Excerpts from a dataset
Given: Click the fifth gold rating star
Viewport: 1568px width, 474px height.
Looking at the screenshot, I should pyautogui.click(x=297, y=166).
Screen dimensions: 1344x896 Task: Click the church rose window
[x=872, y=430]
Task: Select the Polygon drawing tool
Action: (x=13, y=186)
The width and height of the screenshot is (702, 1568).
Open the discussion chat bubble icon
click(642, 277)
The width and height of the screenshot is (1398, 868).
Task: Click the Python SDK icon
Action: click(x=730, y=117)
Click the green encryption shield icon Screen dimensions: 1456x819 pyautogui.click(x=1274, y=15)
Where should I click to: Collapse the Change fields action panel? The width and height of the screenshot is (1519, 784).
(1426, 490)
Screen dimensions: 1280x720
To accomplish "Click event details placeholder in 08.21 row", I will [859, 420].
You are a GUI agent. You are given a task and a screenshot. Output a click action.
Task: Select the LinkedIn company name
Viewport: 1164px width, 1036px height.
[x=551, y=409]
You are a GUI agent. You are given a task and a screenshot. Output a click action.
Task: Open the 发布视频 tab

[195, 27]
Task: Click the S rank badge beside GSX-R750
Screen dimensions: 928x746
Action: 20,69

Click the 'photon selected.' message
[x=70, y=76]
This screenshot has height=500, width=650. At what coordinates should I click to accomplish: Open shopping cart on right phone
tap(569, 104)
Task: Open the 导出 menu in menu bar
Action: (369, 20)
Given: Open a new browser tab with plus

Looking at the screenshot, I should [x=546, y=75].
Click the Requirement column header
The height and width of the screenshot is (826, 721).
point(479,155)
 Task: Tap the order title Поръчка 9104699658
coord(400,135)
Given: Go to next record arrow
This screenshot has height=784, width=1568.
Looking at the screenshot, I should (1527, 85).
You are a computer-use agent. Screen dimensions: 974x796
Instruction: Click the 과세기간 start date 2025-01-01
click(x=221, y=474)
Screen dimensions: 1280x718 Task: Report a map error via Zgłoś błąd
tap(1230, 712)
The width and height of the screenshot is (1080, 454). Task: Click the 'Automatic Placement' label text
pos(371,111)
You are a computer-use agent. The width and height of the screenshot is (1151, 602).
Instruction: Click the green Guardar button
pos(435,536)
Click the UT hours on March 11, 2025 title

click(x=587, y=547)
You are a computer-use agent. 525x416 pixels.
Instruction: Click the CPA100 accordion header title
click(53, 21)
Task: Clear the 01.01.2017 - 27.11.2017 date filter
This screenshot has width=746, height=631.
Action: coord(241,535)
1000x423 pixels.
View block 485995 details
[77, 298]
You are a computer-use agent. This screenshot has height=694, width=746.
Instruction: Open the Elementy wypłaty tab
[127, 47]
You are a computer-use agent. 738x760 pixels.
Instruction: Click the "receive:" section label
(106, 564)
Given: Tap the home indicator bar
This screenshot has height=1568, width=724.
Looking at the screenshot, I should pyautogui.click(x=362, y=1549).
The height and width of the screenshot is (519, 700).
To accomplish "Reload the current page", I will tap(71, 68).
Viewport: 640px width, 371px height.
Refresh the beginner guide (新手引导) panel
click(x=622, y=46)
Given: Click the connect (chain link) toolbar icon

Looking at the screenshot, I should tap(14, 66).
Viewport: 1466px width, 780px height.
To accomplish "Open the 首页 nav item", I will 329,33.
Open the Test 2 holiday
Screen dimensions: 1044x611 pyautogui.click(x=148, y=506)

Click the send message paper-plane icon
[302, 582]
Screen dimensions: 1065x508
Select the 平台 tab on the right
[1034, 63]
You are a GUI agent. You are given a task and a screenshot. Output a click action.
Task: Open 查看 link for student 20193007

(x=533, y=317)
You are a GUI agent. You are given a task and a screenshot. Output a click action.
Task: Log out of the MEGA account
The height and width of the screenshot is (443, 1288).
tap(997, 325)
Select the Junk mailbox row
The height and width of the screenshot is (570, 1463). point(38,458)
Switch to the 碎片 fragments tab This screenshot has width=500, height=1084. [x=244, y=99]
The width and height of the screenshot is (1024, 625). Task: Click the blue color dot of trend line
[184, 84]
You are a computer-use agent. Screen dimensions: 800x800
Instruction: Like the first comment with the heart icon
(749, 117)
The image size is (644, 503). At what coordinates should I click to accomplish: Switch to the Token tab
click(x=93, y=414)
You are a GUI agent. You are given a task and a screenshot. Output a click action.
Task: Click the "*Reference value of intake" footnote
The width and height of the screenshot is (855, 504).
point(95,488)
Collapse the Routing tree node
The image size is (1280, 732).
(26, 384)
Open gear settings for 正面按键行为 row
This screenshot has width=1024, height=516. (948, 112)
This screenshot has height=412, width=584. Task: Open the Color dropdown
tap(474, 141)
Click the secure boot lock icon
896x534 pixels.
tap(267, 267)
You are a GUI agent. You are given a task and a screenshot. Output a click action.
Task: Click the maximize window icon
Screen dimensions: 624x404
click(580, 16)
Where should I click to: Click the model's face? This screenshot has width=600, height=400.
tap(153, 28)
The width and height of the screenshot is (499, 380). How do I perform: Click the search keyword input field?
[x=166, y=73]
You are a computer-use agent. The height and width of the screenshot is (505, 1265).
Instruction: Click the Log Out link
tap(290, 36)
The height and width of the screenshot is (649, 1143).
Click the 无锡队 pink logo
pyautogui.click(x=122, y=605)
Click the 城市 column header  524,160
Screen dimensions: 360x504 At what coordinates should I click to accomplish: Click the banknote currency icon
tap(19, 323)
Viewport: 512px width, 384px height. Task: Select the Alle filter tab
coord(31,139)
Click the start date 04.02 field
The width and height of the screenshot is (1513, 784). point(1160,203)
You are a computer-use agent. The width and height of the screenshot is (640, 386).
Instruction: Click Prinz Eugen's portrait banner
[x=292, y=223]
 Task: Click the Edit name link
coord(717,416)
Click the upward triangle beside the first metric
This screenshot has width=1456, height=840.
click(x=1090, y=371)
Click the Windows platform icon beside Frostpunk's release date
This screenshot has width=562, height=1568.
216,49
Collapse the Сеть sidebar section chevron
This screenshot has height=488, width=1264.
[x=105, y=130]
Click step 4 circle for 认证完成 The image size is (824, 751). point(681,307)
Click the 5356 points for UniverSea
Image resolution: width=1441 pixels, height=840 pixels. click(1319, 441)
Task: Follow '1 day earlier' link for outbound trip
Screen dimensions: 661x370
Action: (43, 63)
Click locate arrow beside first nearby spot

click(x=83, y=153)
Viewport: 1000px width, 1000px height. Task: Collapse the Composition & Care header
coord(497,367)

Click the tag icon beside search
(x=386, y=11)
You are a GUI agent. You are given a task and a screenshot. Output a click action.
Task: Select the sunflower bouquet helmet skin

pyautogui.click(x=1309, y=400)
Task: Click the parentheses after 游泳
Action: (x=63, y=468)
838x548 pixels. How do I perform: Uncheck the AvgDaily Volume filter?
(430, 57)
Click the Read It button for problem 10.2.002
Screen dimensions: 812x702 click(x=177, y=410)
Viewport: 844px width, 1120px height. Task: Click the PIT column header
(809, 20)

REQUIRED WORK
Each of the entries above is to be repeated exactly.

EXERCISE RESPONSE
Given: Click the fifth gold rating star
Viewport: 1568px width, 474px height.
Looking at the screenshot, I should pyautogui.click(x=297, y=166).
Screen dimensions: 1344x896 Task: Click the church rose window
[x=872, y=430]
Task: Select the Polygon drawing tool
Action: (x=13, y=186)
The width and height of the screenshot is (702, 1568).
Open the discussion chat bubble icon
click(642, 277)
The width and height of the screenshot is (1398, 868).
Task: Click the Python SDK icon
Action: click(x=730, y=117)
Click the green encryption shield icon Screen dimensions: 1456x819 pyautogui.click(x=1274, y=15)
Where should I click to: Collapse the Change fields action panel? The width and height of the screenshot is (1519, 784).
(1426, 490)
Screen dimensions: 1280x720
To accomplish "Click event details placeholder in 08.21 row", I will [859, 420].
You are a GUI agent. You are given a task and a screenshot. Output a click action.
Task: Select the LinkedIn company name
Viewport: 1164px width, 1036px height.
[x=551, y=409]
You are a GUI agent. You are given a task and a screenshot. Output a click action.
Task: Open the 发布视频 tab

[195, 27]
Task: Click the S rank badge beside GSX-R750
Screen dimensions: 928x746
Action: 20,69

Click the 'photon selected.' message
[x=70, y=76]
This screenshot has height=500, width=650. At what coordinates should I click to accomplish: Open shopping cart on right phone
tap(569, 104)
Task: Open the 导出 menu in menu bar
Action: (369, 20)
Given: Open a new browser tab with plus

Looking at the screenshot, I should [x=546, y=75].
Click the Requirement column header
The height and width of the screenshot is (826, 721).
point(479,155)
 Task: Tap the order title Поръчка 9104699658
coord(400,135)
Given: Go to next record arrow
This screenshot has height=784, width=1568.
Looking at the screenshot, I should (1527, 85).
You are a computer-use agent. Screen dimensions: 974x796
Instruction: Click the 과세기간 start date 2025-01-01
click(x=221, y=474)
Screen dimensions: 1280x718 Task: Report a map error via Zgłoś błąd
tap(1230, 712)
The width and height of the screenshot is (1080, 454). Task: Click the 'Automatic Placement' label text
pos(371,111)
You are a computer-use agent. The width and height of the screenshot is (1151, 602).
Instruction: Click the green Guardar button
pos(435,536)
Click the UT hours on March 11, 2025 title

click(x=587, y=547)
You are a computer-use agent. 525x416 pixels.
Instruction: Click the CPA100 accordion header title
click(53, 21)
Task: Clear the 01.01.2017 - 27.11.2017 date filter
This screenshot has width=746, height=631.
Action: coord(241,535)
1000x423 pixels.
View block 485995 details
[77, 298]
You are a computer-use agent. This screenshot has height=694, width=746.
Instruction: Open the Elementy wypłaty tab
[127, 47]
You are a computer-use agent. 738x760 pixels.
Instruction: Click the "receive:" section label
(106, 564)
Given: Tap the home indicator bar
This screenshot has height=1568, width=724.
Looking at the screenshot, I should pyautogui.click(x=362, y=1549).
The height and width of the screenshot is (519, 700).
To accomplish "Reload the current page", I will tap(71, 68).
Viewport: 640px width, 371px height.
Refresh the beginner guide (新手引导) panel
click(x=622, y=46)
Given: Click the connect (chain link) toolbar icon

Looking at the screenshot, I should tap(14, 66).
Viewport: 1466px width, 780px height.
To accomplish "Open the 首页 nav item", I will 329,33.
Open the Test 2 holiday
Screen dimensions: 1044x611 pyautogui.click(x=148, y=506)

Click the send message paper-plane icon
[302, 582]
Screen dimensions: 1065x508
Select the 平台 tab on the right
[1034, 63]
You are a GUI agent. You are given a task and a screenshot. Output a click action.
Task: Open 查看 link for student 20193007

(x=533, y=317)
You are a GUI agent. You are given a task and a screenshot. Output a click action.
Task: Log out of the MEGA account
The height and width of the screenshot is (443, 1288).
tap(997, 325)
Select the Junk mailbox row
The height and width of the screenshot is (570, 1463). point(38,458)
Switch to the 碎片 fragments tab This screenshot has width=500, height=1084. [x=244, y=99]
The width and height of the screenshot is (1024, 625). Task: Click the blue color dot of trend line
[184, 84]
You are a computer-use agent. Screen dimensions: 800x800
Instruction: Like the first comment with the heart icon
(749, 117)
The image size is (644, 503). At what coordinates should I click to accomplish: Switch to the Token tab
click(x=93, y=414)
You are a GUI agent. You are given a task and a screenshot. Output a click action.
Task: Click the "*Reference value of intake" footnote
The width and height of the screenshot is (855, 504).
point(95,488)
Collapse the Routing tree node
The image size is (1280, 732).
(26, 384)
Open gear settings for 正面按键行为 row
This screenshot has width=1024, height=516. (948, 112)
This screenshot has height=412, width=584. Task: Open the Color dropdown
tap(474, 141)
Click the secure boot lock icon
896x534 pixels.
tap(267, 267)
You are a GUI agent. You are given a task and a screenshot. Output a click action.
Task: Click the maximize window icon
Screen dimensions: 624x404
click(580, 16)
Where should I click to: Click the model's face? This screenshot has width=600, height=400.
tap(153, 28)
The width and height of the screenshot is (499, 380). How do I perform: Click the search keyword input field?
[x=166, y=73]
You are a computer-use agent. The height and width of the screenshot is (505, 1265).
Instruction: Click the Log Out link
tap(290, 36)
The height and width of the screenshot is (649, 1143).
Click the 无锡队 pink logo
pyautogui.click(x=122, y=605)
Click the 城市 column header  524,160
Screen dimensions: 360x504 At what coordinates should I click to accomplish: Click the banknote currency icon
tap(19, 323)
Viewport: 512px width, 384px height. Task: Select the Alle filter tab
coord(31,139)
Click the start date 04.02 field
The width and height of the screenshot is (1513, 784). point(1160,203)
You are a computer-use agent. The width and height of the screenshot is (640, 386).
Instruction: Click Prinz Eugen's portrait banner
[x=292, y=223]
 Task: Click the Edit name link
coord(717,416)
Click the upward triangle beside the first metric
This screenshot has width=1456, height=840.
click(x=1090, y=371)
Click the Windows platform icon beside Frostpunk's release date
This screenshot has width=562, height=1568.
216,49
Collapse the Сеть sidebar section chevron
This screenshot has height=488, width=1264.
[x=105, y=130]
Click step 4 circle for 认证完成 The image size is (824, 751). point(681,307)
Click the 5356 points for UniverSea
Image resolution: width=1441 pixels, height=840 pixels. click(1319, 441)
Task: Follow '1 day earlier' link for outbound trip
Screen dimensions: 661x370
Action: (43, 63)
Click locate arrow beside first nearby spot

click(x=83, y=153)
Viewport: 1000px width, 1000px height. Task: Collapse the Composition & Care header
coord(497,367)

Click the tag icon beside search
(x=386, y=11)
You are a GUI agent. You are given a task and a screenshot. Output a click action.
Task: Select the sunflower bouquet helmet skin

pyautogui.click(x=1309, y=400)
Task: Click the parentheses after 游泳
Action: (x=63, y=468)
838x548 pixels. How do I perform: Uncheck the AvgDaily Volume filter?
(430, 57)
Click the Read It button for problem 10.2.002
Screen dimensions: 812x702 click(x=177, y=410)
Viewport: 844px width, 1120px height. Task: Click the PIT column header
(809, 20)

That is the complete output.